Idea of Indo-Pak confederation welcome

This has reference to M.V. Kamath’s article “Together against the world” (Perspective, Nov 13). I fully endorse his idea that one of the alternatives to solve the Kashmir problem is joint control of India and Pakistan with respect to defence, currency and foreign affairs and limited sovereignty to Kashmir. If this agreement is reached upon, it can be extended to the rest of India.

The idea of India-Pakistan Confederation (IPC) is in right direction. The people of undivided India who got themselves cornered in North-Western pocket of India would move freely and fearlessly up to Kanyakumari. Only people-to-people contact can bring them together as both are of Aryan race.

People of both sides want peace, prosperity and eradication of poverty and ignorance. The soft borders will not only enhance the social status but also trade and commerce. It will be a win-win for all.




The writer’s suggestion is laudable and timely but seems farfetched because of the stiff stand adopted by both India and Pakistan. Earlier, we fought shoulder-to-shoulder irrespective of caste, colour and creed to weed out the Britishers. Now leaders of both countries try to surpass each other in seeking favours from Yankees at the cost of national pride.
---
• **TASKS FOR THIS EXERCISE**
1. Say whether each statement agrees with the Indo-Pak confederation text, answering yes or no and quoting the deciding words. (a) It responds to an article by M.V. Kamath that ran in Perspective on Nov 13. (b) The proposal it endorses would give Kashmir full sovereignty. (c) It calls the suggestion farfetched because of the stiff stand of both India and Pakistan.
2. Please continue the Indo-Pak confederation text, starting after its final sentence.

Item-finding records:
---
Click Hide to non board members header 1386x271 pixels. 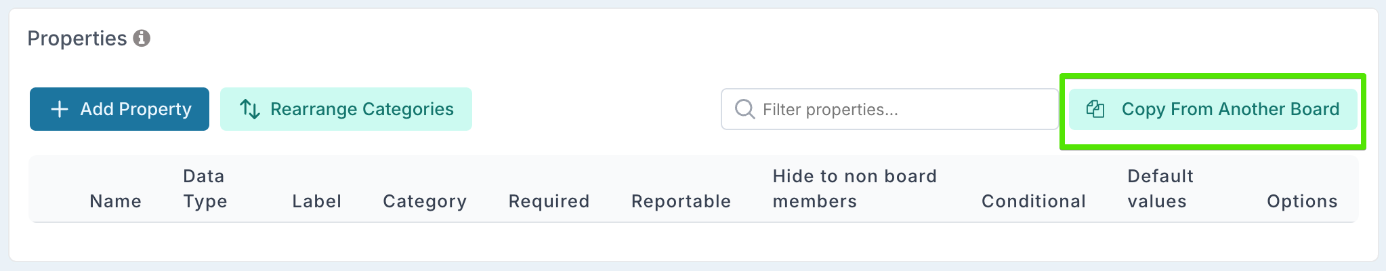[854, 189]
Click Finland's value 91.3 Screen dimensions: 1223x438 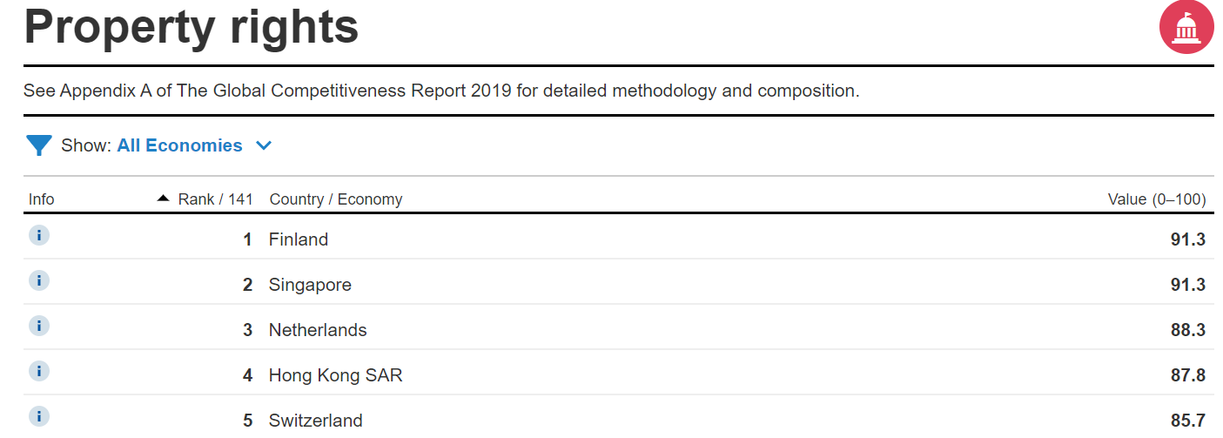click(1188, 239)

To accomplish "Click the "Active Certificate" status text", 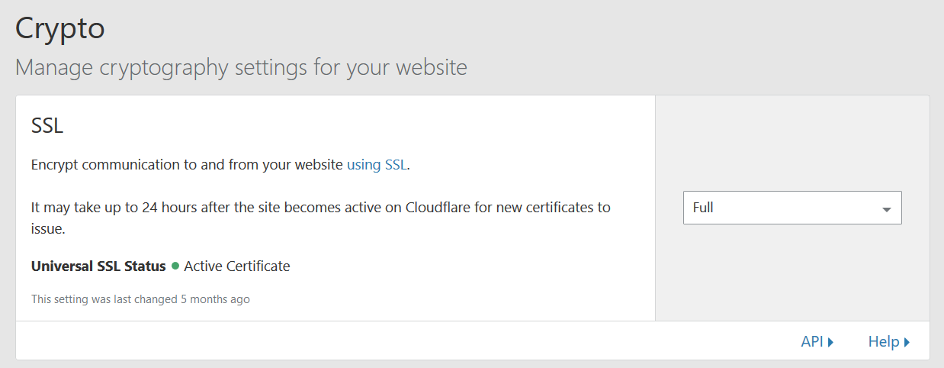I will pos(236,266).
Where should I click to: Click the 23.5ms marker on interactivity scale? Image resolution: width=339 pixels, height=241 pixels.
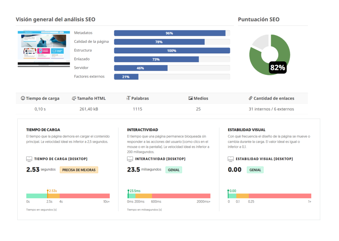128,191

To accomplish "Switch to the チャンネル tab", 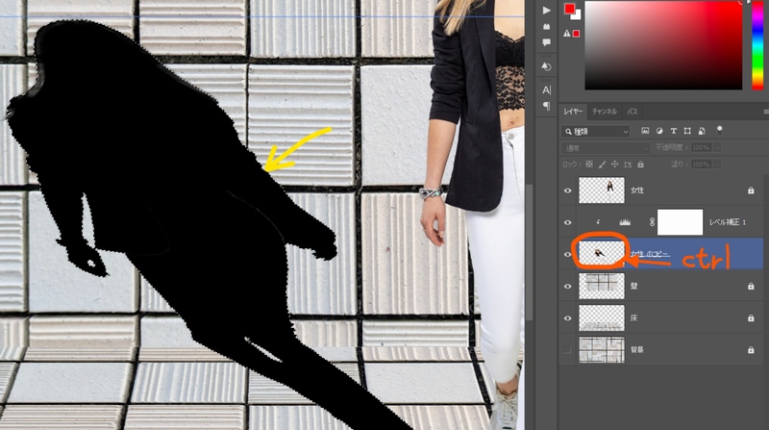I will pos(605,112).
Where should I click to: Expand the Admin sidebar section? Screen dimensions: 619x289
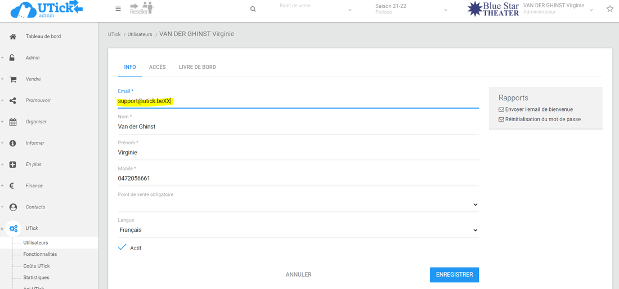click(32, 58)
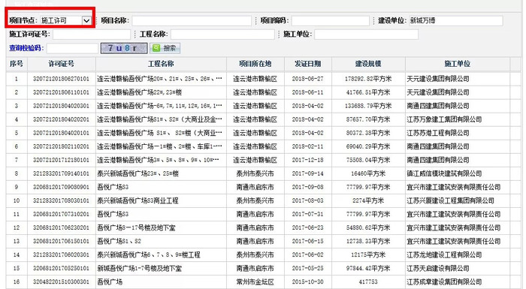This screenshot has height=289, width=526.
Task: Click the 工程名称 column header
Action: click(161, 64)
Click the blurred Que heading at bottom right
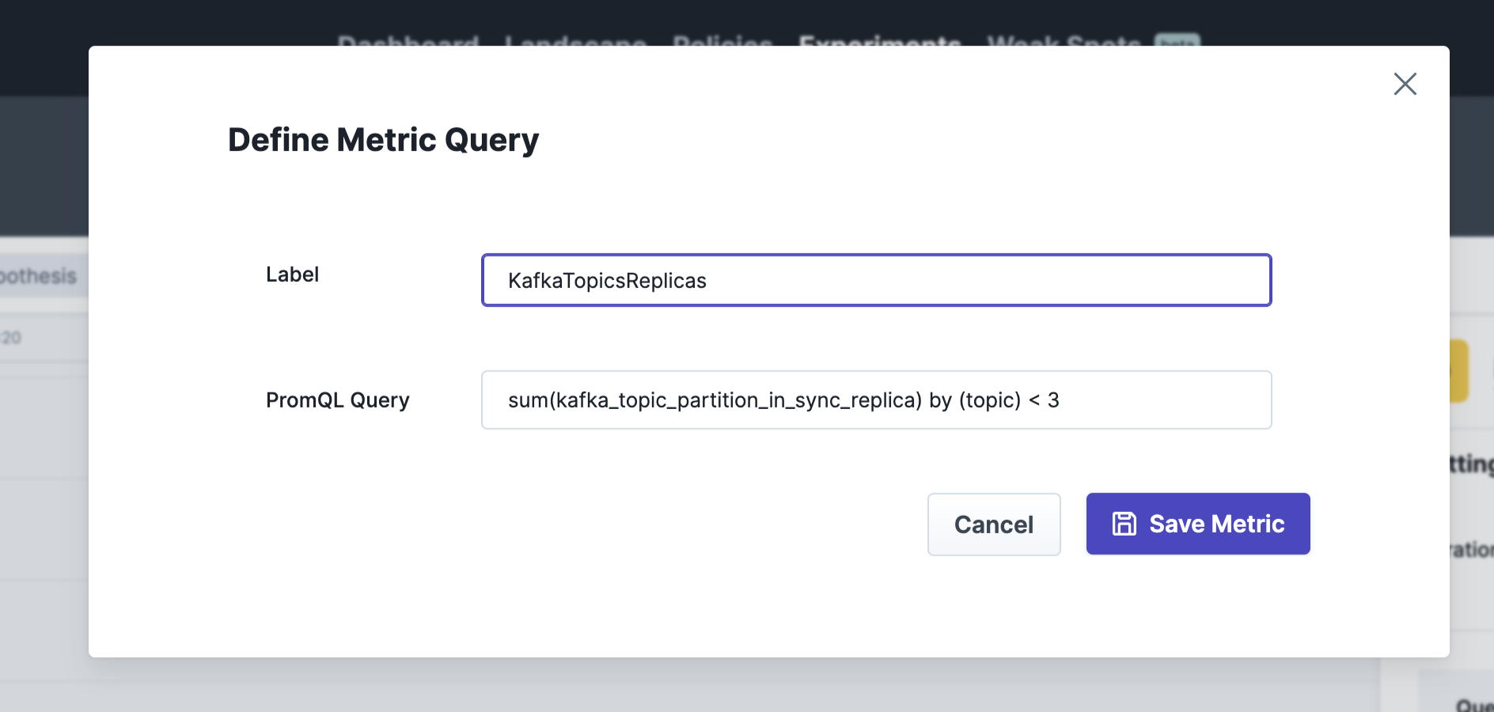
---
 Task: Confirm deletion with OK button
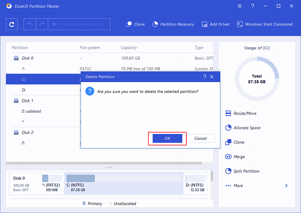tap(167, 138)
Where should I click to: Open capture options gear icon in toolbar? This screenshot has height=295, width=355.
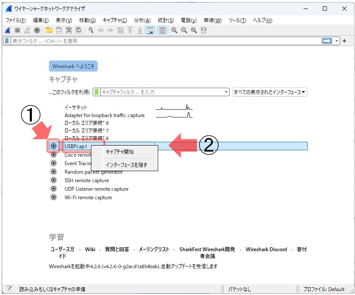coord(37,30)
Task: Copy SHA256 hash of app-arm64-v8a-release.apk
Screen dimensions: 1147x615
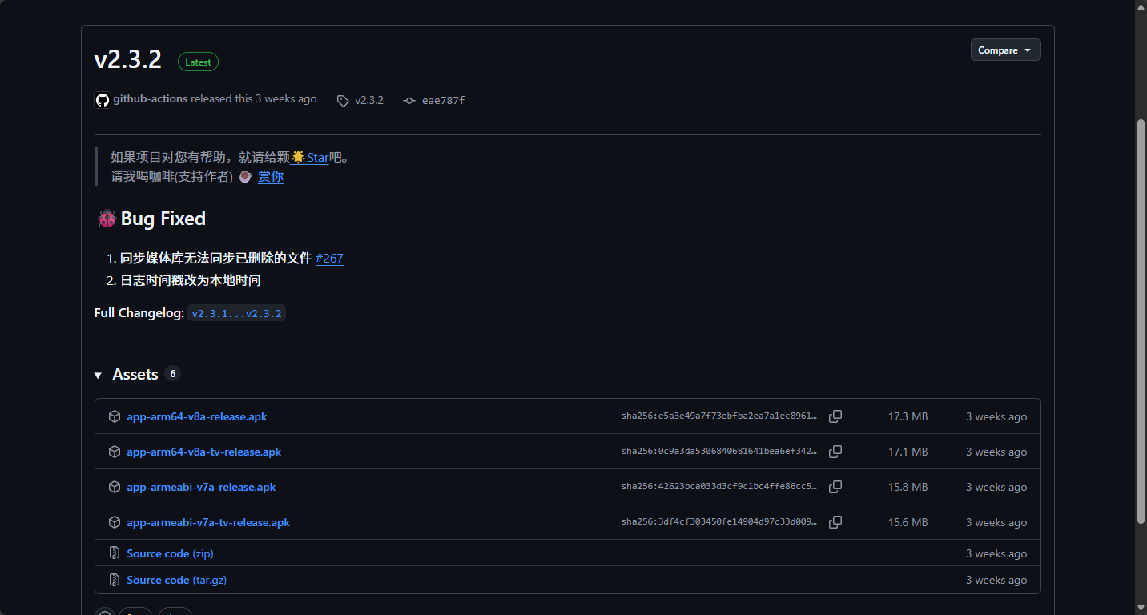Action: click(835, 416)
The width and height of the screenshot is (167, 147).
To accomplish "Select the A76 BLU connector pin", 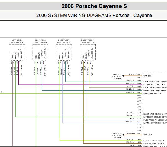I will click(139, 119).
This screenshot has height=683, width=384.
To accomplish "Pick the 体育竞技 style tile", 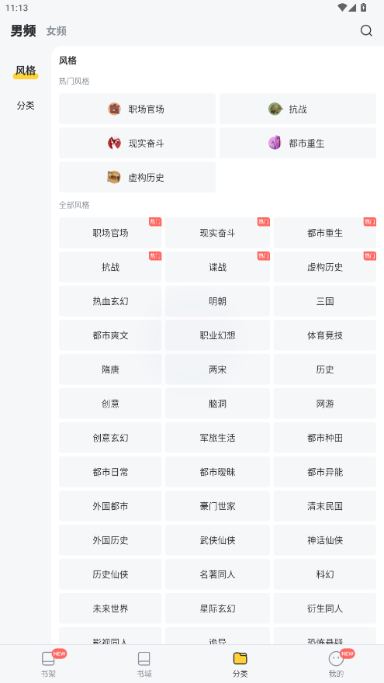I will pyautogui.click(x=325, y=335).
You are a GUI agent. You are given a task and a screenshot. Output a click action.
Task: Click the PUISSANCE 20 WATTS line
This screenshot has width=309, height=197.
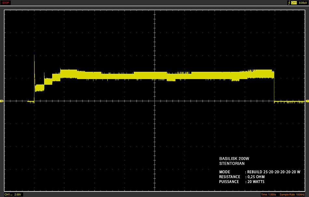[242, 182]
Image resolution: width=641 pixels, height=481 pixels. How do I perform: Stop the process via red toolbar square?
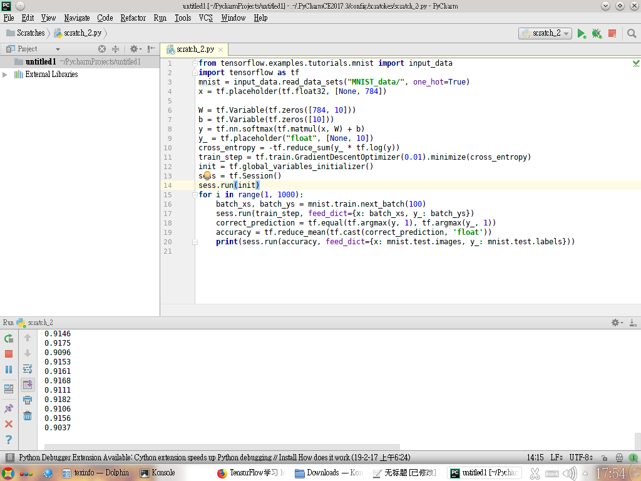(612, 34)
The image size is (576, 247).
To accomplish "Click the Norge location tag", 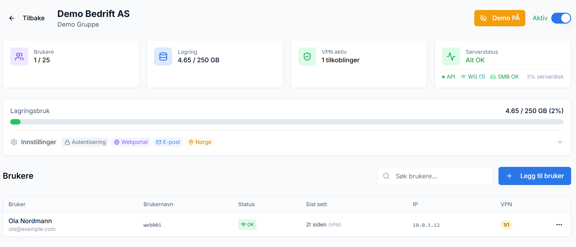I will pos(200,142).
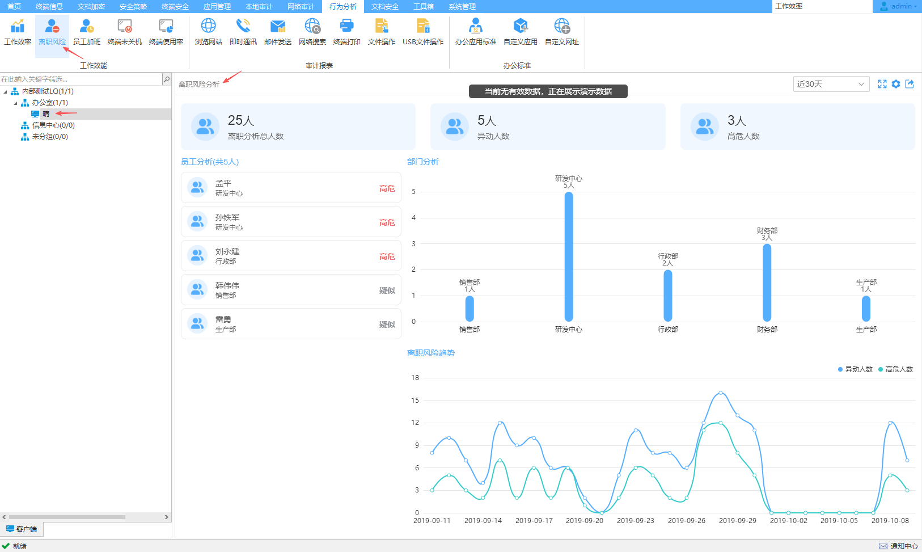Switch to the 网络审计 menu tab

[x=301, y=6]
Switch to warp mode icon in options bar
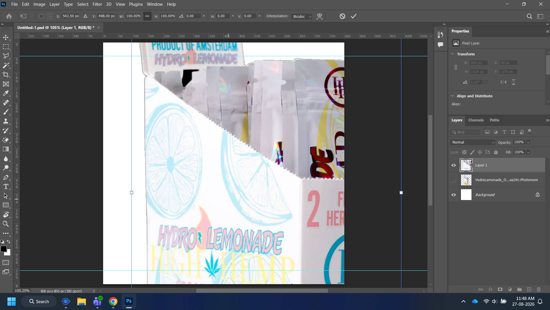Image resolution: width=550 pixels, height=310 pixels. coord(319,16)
---
• **TASK-BY-TASK RESULTS**
1.
(a) Yes: "This has reference to M.V. Kamath’s article “Together against the world” (Perspective, Nov 13)."
(b) No: "limited sovereignty to Kashmir"
(c) Yes: "seems farfetched because of the stiff stand adopted by both India and Pakistan"

2.
This is the worst kind of slavery, the shackles of which must be broken. India-Pak confederation, as suggested, seems to be the best way to right the wrongs committed by the leaders at the time of Independence.

S.S. GILL, Jagraon


The idea of Indo-Pakistan confederation must grow. Let all right thinking people come forward and work out the contours of such a confederation. The people of India and Pakistan are destined to work together.

Subsequently, Bangladesh too can be associated with such a confederation.

Dr HARI SINGH, Kapurthala


The suggestion for a confederation seems impracticable. India’s foreign policy, particularly its present cordial relations with the USA, Russia and China, besides Japan, leave no alternative for both Pakistan and India than to come closer.

The Kashmir problem has no significance compared with major problems like poverty, health and education confronting both countries.

Terrorism and IT crimes are equally serious. When all religions including Muslims could live peacefully in the whole of India, why cannot Pakistan become a constituent of the proposed confederation?

There is need for a debate on this issue. Initially, all concepts or projects look visionary, but mature only by efflux of time.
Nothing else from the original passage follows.